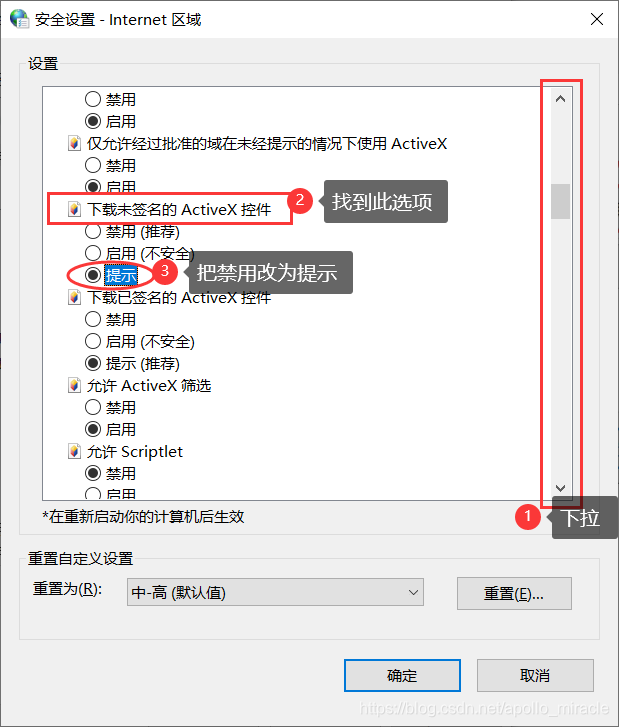Click the shield icon beside 下载未签名的 ActiveX 控件

pyautogui.click(x=74, y=210)
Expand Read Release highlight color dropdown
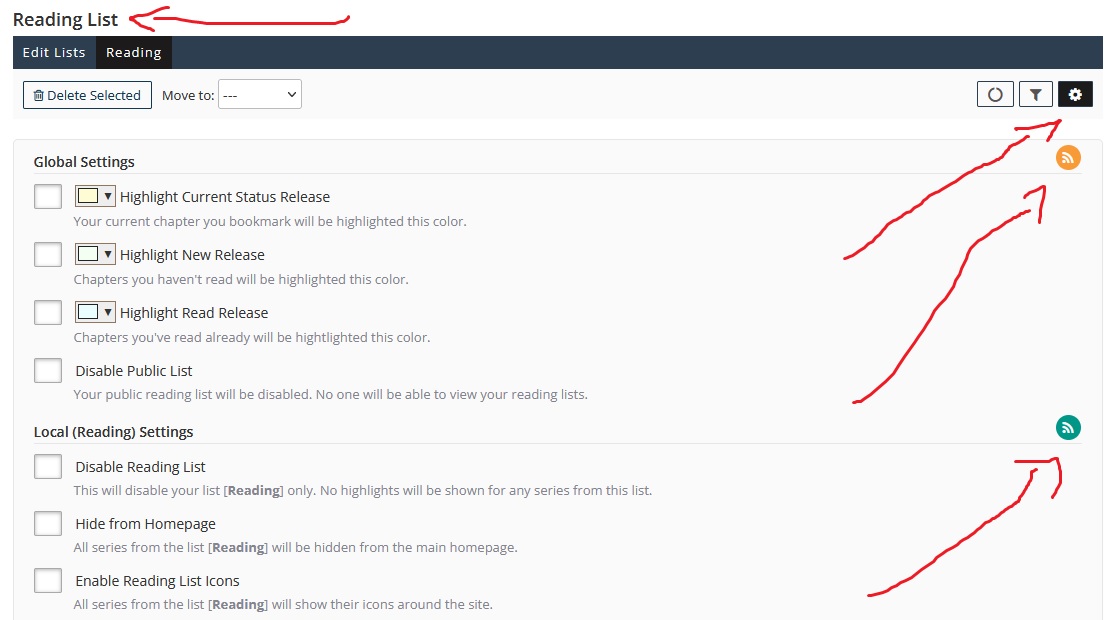The width and height of the screenshot is (1104, 620). point(96,313)
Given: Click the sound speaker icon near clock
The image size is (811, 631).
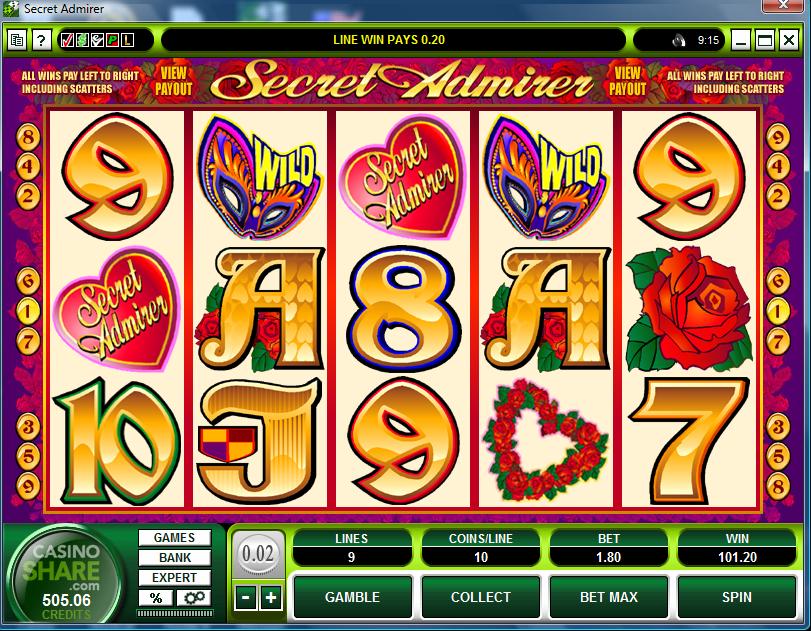Looking at the screenshot, I should pos(679,40).
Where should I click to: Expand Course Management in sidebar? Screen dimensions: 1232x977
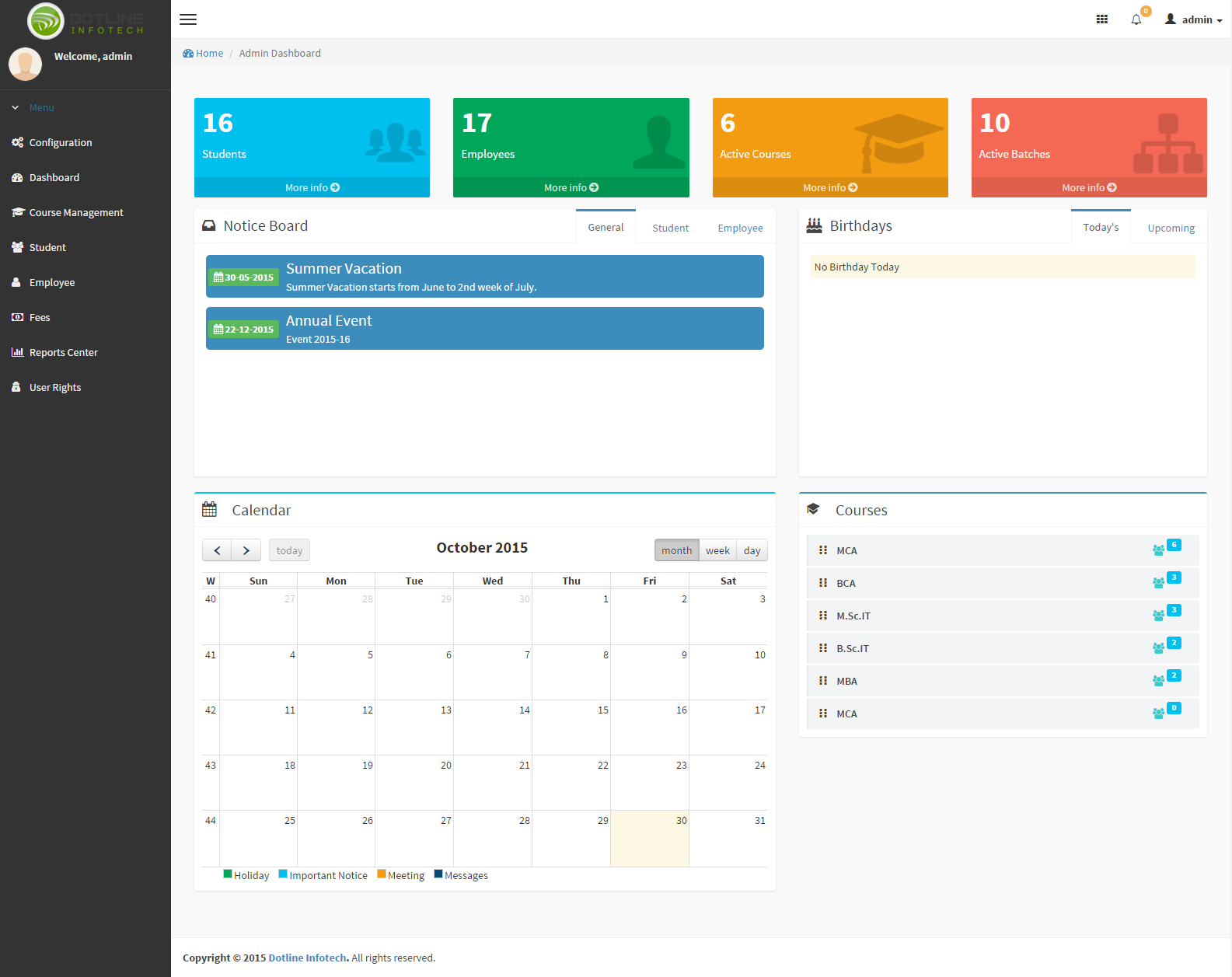76,212
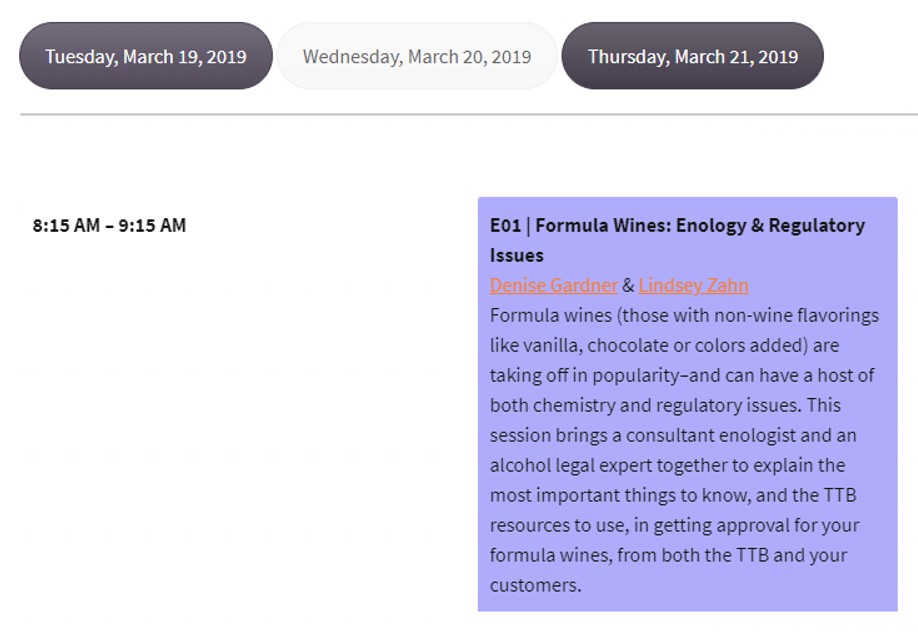This screenshot has height=634, width=918.
Task: Open Denise Gardner speaker link
Action: pos(554,285)
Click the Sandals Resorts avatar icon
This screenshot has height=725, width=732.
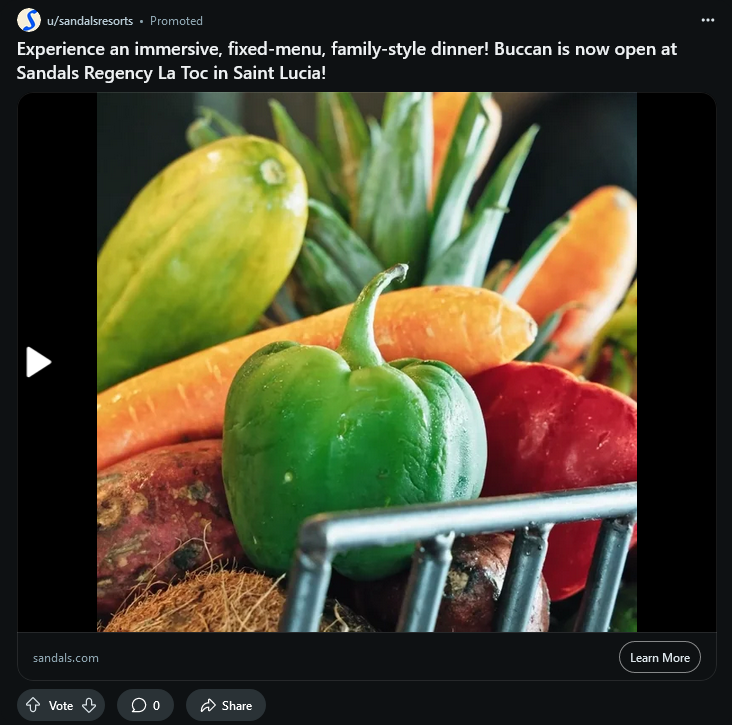[29, 21]
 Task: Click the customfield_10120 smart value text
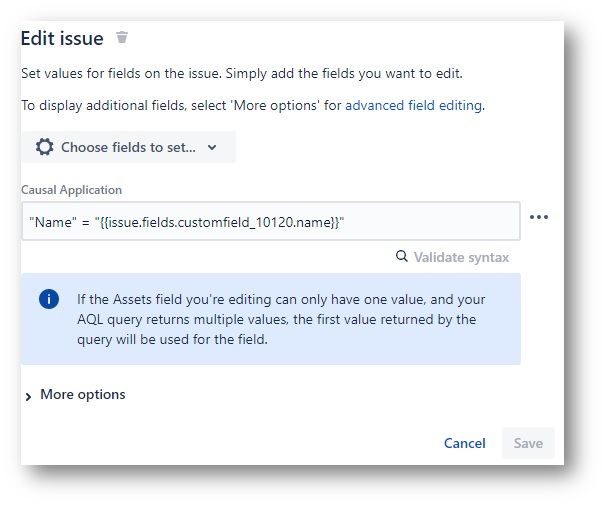pyautogui.click(x=219, y=222)
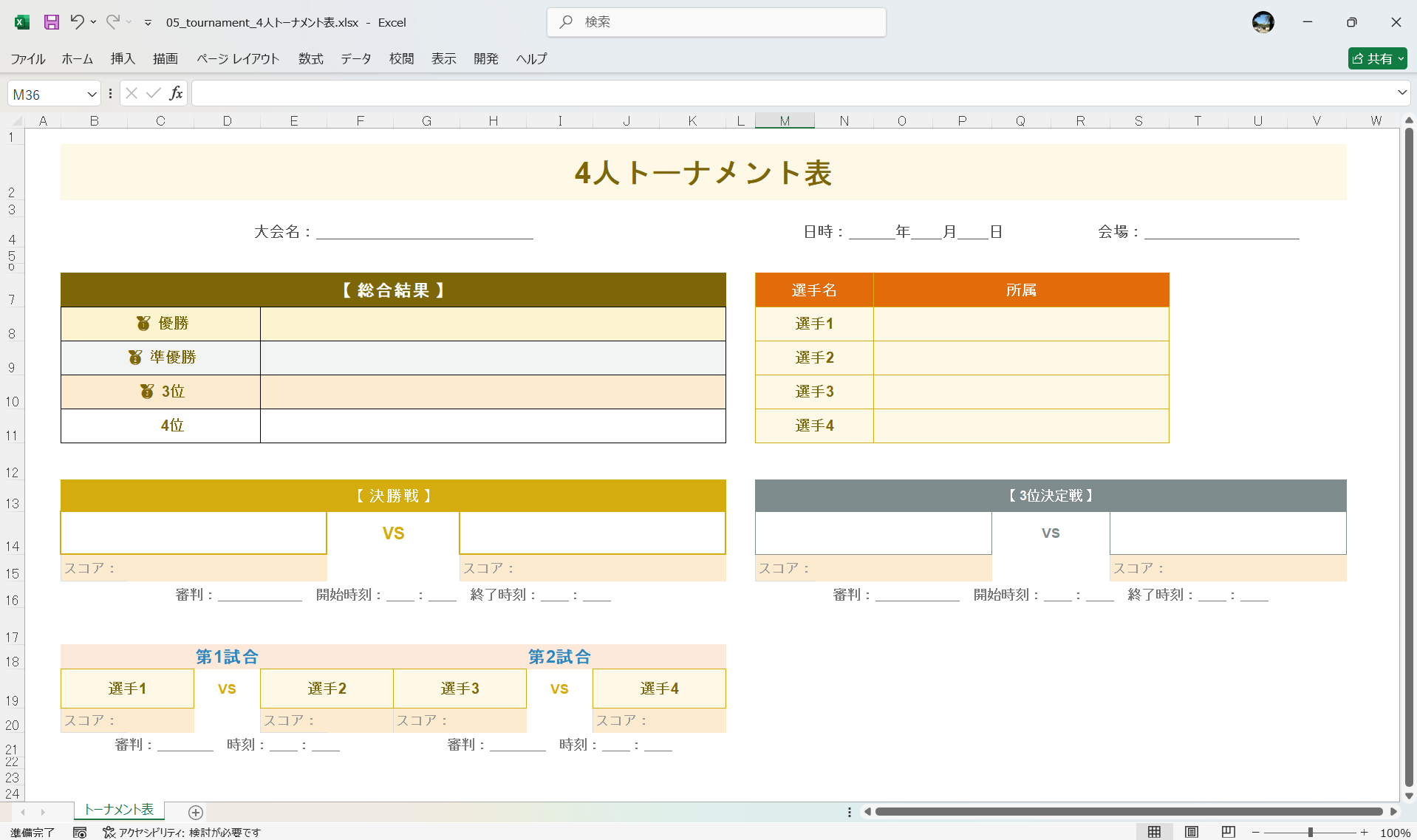Click the Insert Function (fx) icon
The width and height of the screenshot is (1417, 840).
176,93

(What needs to be done): Return every line of the items above verbatim, omitting the pictures.

(Final result):
Click the shield icon beside 下载未签名的 ActiveX 控件

pyautogui.click(x=74, y=210)
Expand Read Release highlight color dropdown
The width and height of the screenshot is (1104, 620). point(96,313)
Given: Click the sound speaker icon near clock
The image size is (811, 631).
Looking at the screenshot, I should pos(679,40).
Where should I click to: Expand Course Management in sidebar? Screen dimensions: 1232x977
76,212
This screenshot has height=634, width=918.
Task: Open Denise Gardner speaker link
Action: pos(554,285)
Click the Sandals Resorts avatar icon
This screenshot has height=725, width=732.
[29, 21]
 Task: Click the customfield_10120 smart value text
pyautogui.click(x=219, y=222)
Click the Insert Function (fx) icon
The width and height of the screenshot is (1417, 840).
176,93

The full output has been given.